*** Opening of Raw data ***

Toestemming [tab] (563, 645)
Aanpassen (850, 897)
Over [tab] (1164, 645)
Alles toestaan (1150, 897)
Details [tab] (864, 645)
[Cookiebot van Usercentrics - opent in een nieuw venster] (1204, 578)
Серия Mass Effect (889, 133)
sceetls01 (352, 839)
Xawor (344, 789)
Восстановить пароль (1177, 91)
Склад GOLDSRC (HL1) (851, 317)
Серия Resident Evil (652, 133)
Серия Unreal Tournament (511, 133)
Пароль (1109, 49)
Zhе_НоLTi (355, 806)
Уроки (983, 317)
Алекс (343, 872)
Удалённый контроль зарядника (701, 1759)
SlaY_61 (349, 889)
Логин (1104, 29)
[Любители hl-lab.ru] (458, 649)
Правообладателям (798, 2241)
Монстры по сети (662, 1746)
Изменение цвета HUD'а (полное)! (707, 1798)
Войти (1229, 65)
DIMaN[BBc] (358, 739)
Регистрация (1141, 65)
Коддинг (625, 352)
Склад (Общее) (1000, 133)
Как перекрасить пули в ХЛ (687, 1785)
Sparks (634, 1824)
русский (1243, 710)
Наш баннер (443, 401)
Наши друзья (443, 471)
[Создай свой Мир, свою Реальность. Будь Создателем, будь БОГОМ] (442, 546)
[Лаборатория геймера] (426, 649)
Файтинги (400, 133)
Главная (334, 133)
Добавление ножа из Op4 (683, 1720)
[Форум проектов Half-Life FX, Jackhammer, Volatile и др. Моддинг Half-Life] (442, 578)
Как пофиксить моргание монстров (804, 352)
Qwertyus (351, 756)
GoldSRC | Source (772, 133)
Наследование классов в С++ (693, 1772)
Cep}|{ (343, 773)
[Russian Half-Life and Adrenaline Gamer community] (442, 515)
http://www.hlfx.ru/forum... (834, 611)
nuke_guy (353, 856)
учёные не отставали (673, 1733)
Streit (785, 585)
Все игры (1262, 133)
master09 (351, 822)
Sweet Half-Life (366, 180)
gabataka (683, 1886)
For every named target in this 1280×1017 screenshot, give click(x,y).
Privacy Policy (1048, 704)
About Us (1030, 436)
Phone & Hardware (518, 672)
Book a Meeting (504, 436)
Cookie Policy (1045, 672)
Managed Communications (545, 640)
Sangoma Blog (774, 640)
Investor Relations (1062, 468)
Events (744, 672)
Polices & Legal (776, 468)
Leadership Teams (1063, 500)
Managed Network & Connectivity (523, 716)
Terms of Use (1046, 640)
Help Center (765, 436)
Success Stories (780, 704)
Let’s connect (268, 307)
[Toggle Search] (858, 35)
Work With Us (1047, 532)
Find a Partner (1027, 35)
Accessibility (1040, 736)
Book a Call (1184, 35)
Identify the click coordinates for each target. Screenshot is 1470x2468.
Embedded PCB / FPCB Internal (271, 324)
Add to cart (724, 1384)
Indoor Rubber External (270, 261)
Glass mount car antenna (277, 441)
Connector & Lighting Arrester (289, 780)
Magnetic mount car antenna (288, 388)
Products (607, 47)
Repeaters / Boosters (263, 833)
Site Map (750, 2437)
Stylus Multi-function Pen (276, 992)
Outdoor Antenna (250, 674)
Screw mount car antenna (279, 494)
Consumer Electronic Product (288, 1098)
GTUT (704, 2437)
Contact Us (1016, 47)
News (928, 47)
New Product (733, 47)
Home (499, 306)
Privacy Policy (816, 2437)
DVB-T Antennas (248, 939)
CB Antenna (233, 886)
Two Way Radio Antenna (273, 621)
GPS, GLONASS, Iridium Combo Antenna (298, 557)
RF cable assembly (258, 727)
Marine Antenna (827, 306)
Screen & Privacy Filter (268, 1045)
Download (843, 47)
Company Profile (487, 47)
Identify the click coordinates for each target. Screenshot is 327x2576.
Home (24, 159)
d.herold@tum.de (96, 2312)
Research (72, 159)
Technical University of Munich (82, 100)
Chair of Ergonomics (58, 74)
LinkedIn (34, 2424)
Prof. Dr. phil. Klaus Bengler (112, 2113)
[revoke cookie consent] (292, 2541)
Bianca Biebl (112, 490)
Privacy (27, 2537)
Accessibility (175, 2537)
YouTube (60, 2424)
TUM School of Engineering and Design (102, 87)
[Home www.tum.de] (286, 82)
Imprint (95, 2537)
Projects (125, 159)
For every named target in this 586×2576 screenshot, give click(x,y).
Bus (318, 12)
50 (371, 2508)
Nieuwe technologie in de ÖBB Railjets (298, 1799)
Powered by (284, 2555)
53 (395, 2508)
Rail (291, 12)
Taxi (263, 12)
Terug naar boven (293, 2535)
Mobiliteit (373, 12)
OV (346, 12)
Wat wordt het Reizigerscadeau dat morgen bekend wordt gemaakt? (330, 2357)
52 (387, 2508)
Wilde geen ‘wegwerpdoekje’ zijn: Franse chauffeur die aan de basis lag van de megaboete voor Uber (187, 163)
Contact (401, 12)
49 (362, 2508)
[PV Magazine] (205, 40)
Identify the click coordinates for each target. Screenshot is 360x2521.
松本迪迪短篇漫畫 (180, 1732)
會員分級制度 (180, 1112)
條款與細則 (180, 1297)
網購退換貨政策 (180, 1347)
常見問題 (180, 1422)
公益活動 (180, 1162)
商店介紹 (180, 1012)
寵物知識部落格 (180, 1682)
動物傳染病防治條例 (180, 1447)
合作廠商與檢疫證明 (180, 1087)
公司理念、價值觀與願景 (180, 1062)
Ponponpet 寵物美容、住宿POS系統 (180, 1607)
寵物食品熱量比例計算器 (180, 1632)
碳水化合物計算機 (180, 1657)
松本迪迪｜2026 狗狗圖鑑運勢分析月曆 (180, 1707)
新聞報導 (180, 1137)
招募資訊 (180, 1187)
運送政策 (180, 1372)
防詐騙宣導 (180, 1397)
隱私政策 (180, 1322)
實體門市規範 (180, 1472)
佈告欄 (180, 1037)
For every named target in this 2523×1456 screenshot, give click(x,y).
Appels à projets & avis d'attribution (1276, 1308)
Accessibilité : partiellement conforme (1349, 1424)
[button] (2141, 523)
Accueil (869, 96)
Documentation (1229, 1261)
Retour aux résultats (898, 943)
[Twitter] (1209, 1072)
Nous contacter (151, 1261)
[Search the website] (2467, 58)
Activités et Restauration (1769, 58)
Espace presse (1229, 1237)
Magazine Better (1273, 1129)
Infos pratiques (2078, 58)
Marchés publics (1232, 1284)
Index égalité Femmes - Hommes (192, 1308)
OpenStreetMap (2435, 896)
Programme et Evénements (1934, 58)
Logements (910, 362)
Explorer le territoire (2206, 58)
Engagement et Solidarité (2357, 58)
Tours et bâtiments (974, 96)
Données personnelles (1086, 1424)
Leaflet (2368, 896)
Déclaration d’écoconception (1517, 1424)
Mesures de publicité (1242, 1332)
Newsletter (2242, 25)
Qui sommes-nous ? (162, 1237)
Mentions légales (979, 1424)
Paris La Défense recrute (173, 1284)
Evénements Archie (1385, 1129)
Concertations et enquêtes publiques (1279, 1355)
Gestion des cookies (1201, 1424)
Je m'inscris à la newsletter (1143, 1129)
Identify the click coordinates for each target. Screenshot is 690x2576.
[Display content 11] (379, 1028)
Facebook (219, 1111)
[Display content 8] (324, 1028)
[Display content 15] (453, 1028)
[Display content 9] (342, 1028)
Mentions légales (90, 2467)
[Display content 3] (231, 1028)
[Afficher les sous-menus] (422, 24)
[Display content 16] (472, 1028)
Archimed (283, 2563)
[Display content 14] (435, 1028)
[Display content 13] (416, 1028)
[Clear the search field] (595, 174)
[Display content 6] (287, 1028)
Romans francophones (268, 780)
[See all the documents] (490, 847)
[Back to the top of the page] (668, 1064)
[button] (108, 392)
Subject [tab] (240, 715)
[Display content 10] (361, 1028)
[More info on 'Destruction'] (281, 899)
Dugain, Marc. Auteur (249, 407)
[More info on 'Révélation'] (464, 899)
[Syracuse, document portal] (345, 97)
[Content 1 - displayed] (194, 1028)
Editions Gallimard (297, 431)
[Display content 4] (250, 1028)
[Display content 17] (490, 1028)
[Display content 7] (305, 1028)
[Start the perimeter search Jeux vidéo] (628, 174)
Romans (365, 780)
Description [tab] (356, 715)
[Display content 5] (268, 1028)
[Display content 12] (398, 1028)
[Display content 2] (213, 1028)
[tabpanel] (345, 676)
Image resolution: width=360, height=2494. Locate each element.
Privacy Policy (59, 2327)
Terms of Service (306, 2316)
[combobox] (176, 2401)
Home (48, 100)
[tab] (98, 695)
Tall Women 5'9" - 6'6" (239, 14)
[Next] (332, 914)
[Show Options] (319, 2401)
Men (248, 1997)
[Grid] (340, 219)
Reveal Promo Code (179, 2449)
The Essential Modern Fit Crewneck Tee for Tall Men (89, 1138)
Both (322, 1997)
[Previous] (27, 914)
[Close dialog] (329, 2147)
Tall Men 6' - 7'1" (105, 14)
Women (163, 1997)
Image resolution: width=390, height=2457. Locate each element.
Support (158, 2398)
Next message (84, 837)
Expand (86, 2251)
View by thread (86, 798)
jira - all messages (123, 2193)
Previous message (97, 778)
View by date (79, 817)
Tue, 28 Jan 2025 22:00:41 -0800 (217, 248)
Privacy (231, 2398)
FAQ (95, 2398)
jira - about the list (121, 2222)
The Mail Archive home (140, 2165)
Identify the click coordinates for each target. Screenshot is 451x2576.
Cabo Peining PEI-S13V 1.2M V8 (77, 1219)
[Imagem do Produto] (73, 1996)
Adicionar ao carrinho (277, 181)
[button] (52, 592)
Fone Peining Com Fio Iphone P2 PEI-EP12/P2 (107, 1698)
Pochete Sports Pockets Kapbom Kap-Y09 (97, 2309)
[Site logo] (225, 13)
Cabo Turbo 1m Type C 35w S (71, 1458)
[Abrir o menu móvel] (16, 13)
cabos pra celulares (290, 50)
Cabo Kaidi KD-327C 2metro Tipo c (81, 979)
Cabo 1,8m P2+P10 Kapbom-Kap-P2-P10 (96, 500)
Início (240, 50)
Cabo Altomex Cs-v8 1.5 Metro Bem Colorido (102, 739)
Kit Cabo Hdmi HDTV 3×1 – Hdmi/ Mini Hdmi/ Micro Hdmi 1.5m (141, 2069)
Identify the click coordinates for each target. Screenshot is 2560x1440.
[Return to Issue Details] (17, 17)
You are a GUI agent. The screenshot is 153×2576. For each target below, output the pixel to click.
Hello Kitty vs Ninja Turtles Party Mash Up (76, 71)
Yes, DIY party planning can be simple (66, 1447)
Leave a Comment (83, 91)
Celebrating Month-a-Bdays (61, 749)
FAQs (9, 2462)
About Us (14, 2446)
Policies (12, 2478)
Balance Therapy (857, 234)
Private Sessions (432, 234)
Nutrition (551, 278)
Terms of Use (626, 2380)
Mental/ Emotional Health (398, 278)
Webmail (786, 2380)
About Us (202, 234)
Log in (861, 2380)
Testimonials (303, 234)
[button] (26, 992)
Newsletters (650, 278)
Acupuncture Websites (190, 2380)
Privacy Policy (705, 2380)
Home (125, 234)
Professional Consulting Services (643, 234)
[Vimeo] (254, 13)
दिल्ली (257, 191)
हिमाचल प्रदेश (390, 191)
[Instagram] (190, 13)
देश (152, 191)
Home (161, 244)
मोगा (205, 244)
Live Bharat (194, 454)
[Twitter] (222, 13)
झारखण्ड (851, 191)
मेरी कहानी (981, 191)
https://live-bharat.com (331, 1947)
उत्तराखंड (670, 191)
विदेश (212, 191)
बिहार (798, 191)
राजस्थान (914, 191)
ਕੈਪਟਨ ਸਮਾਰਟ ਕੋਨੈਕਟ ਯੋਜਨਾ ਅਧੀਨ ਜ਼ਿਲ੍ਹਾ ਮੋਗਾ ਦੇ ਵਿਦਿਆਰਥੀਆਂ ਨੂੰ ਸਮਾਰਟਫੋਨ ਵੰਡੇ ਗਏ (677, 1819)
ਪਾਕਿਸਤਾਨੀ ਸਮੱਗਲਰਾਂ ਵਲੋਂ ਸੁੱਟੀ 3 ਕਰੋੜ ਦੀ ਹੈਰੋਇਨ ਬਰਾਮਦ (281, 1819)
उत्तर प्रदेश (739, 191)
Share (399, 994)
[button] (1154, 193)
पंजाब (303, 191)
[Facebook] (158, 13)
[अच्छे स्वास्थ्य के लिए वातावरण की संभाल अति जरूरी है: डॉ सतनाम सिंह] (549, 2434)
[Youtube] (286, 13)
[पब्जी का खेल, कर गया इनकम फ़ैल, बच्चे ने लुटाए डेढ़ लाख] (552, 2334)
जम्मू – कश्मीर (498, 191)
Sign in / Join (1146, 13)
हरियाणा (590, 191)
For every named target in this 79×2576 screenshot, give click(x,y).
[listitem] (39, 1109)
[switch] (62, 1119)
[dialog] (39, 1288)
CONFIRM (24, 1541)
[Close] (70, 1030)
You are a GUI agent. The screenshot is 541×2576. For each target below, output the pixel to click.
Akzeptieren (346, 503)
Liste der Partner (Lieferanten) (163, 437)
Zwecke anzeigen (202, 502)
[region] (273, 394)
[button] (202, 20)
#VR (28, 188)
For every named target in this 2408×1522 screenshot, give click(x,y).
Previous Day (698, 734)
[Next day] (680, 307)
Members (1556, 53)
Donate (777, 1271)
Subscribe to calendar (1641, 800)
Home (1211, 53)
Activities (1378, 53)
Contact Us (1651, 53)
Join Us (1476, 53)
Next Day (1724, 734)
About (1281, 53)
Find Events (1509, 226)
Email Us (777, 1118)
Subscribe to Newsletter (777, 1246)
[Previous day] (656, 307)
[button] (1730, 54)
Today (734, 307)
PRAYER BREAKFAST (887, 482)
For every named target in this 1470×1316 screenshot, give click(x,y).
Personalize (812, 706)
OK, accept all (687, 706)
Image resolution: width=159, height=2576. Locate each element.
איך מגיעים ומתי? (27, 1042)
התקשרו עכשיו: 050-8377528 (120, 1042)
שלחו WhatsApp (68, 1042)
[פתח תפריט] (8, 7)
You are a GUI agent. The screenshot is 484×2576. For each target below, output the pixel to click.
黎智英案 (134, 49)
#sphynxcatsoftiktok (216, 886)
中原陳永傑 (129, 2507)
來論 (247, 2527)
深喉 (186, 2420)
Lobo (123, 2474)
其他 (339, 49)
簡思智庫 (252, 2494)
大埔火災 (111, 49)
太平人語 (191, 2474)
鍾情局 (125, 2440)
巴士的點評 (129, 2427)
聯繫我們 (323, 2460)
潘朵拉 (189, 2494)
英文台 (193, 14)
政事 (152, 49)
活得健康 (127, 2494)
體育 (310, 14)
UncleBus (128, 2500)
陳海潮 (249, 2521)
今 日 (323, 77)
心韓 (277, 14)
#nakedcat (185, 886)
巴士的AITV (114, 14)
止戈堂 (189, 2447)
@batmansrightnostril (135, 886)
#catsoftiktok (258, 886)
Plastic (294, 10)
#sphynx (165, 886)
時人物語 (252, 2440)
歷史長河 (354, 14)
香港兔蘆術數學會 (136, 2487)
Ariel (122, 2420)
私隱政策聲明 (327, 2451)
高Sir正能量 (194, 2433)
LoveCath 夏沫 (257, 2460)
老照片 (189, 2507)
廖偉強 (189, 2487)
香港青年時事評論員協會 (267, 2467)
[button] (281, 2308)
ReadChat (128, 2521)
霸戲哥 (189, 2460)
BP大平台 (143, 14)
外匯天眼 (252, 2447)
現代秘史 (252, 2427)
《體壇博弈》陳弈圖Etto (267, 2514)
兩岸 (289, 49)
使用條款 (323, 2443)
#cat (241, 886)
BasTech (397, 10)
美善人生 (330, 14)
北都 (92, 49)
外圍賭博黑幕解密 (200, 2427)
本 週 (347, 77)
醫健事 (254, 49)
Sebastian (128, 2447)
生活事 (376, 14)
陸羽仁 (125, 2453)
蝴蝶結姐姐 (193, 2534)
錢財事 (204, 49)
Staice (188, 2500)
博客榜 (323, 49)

*** Close of Raw data ***

**Task directions**
In the records above, the line with "[Previous] (27, 914)" marks the start and the line with "[button] (52, 592)" marks the end; copy that stretch exactly, both lines included, and nothing else.

**Your solution**
[Previous] (27, 914)
[Close dialog] (329, 2147)
Tall Men 6' - 7'1" (105, 14)
Women (163, 1997)
Image resolution: width=390, height=2457. Locate each element.
Support (158, 2398)
Next message (84, 837)
Expand (86, 2251)
View by thread (86, 798)
jira - all messages (123, 2193)
Previous message (97, 778)
View by date (79, 817)
Tue, 28 Jan 2025 22:00:41 -0800 (217, 248)
Privacy (231, 2398)
FAQ (95, 2398)
jira - about the list (121, 2222)
The Mail Archive home (140, 2165)
Identify the click coordinates for each target. Screenshot is 451x2576.
Cabo Peining PEI-S13V 1.2M V8 (77, 1219)
[Imagem do Produto] (73, 1996)
Adicionar ao carrinho (277, 181)
[button] (52, 592)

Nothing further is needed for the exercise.